### RECORDS SUPPLIED

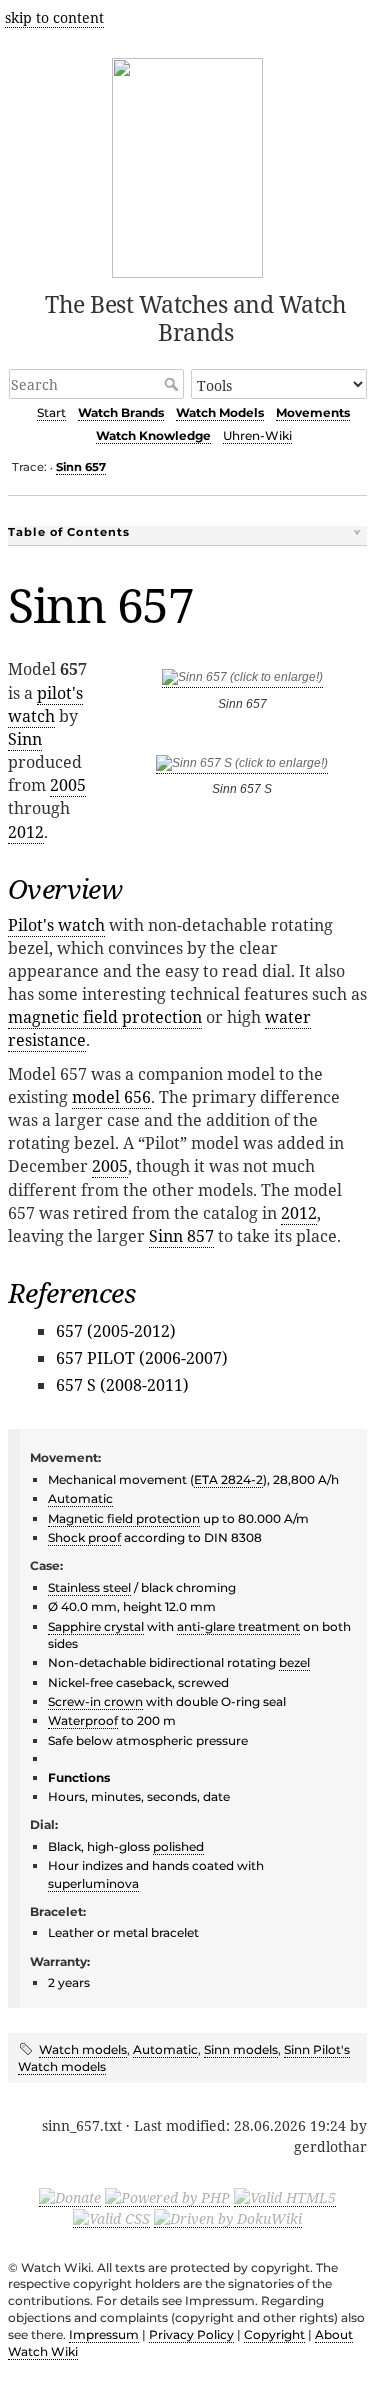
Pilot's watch (56, 925)
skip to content (54, 17)
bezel (294, 1662)
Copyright (274, 2334)
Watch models (83, 2049)
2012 (26, 832)
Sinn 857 (181, 1236)
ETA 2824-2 (228, 1479)
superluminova (93, 1883)
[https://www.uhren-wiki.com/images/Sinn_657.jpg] (242, 680)
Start (51, 412)
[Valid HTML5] (285, 2197)
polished (178, 1846)
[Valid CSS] (111, 2218)
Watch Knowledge (153, 435)
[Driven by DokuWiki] (228, 2218)
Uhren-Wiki (257, 435)
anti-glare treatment (238, 1626)
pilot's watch (45, 704)
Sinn (25, 739)
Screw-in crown (95, 1701)
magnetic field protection (105, 1017)
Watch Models (220, 412)
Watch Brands (121, 412)
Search (173, 384)
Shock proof (84, 1537)
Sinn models (241, 2049)
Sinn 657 (81, 467)
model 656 (111, 1097)
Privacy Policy (191, 2334)
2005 (68, 785)
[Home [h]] (187, 164)
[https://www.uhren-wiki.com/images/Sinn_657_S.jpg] (242, 766)
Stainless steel (89, 1587)
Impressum (104, 2334)
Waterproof (83, 1720)
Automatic (80, 1498)
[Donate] (70, 2197)
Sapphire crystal (96, 1626)
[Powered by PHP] (167, 2197)
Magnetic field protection (124, 1518)
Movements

######

**WHAT THE EXERCISE ASKS:**
Retype all the entries exactly; drop the pictures.

**ANSWER TO THE PROBLEM:**
Pilot's watch (56, 925)
skip to content (54, 17)
bezel (294, 1662)
Copyright (274, 2334)
Watch models (83, 2049)
2012 (26, 832)
Sinn 857 (181, 1236)
ETA 2824-2 (228, 1479)
superluminova (93, 1883)
[https://www.uhren-wiki.com/images/Sinn_657.jpg] (242, 680)
Start (51, 412)
[Valid HTML5] (285, 2197)
polished (178, 1846)
[Valid CSS] (111, 2218)
Watch Knowledge (153, 435)
[Driven by DokuWiki] (228, 2218)
Uhren-Wiki (257, 435)
anti-glare treatment (238, 1626)
pilot's watch (45, 704)
Sinn (25, 739)
Screw-in crown (95, 1701)
magnetic field protection (105, 1017)
Watch Models (220, 412)
Watch Brands (121, 412)
Search (173, 384)
Shock proof (84, 1537)
Sinn models (241, 2049)
Sinn 657 (81, 467)
model 656 (111, 1097)
Privacy Policy (191, 2334)
2005 (68, 785)
[Home [h]] (187, 164)
[https://www.uhren-wiki.com/images/Sinn_657_S.jpg] (242, 766)
Stainless steel (89, 1587)
Impressum (104, 2334)
Waterproof (83, 1720)
Automatic (80, 1498)
[Donate] (70, 2197)
Sapphire crystal (96, 1626)
[Powered by PHP] (167, 2197)
Magnetic field protection (124, 1518)
Movements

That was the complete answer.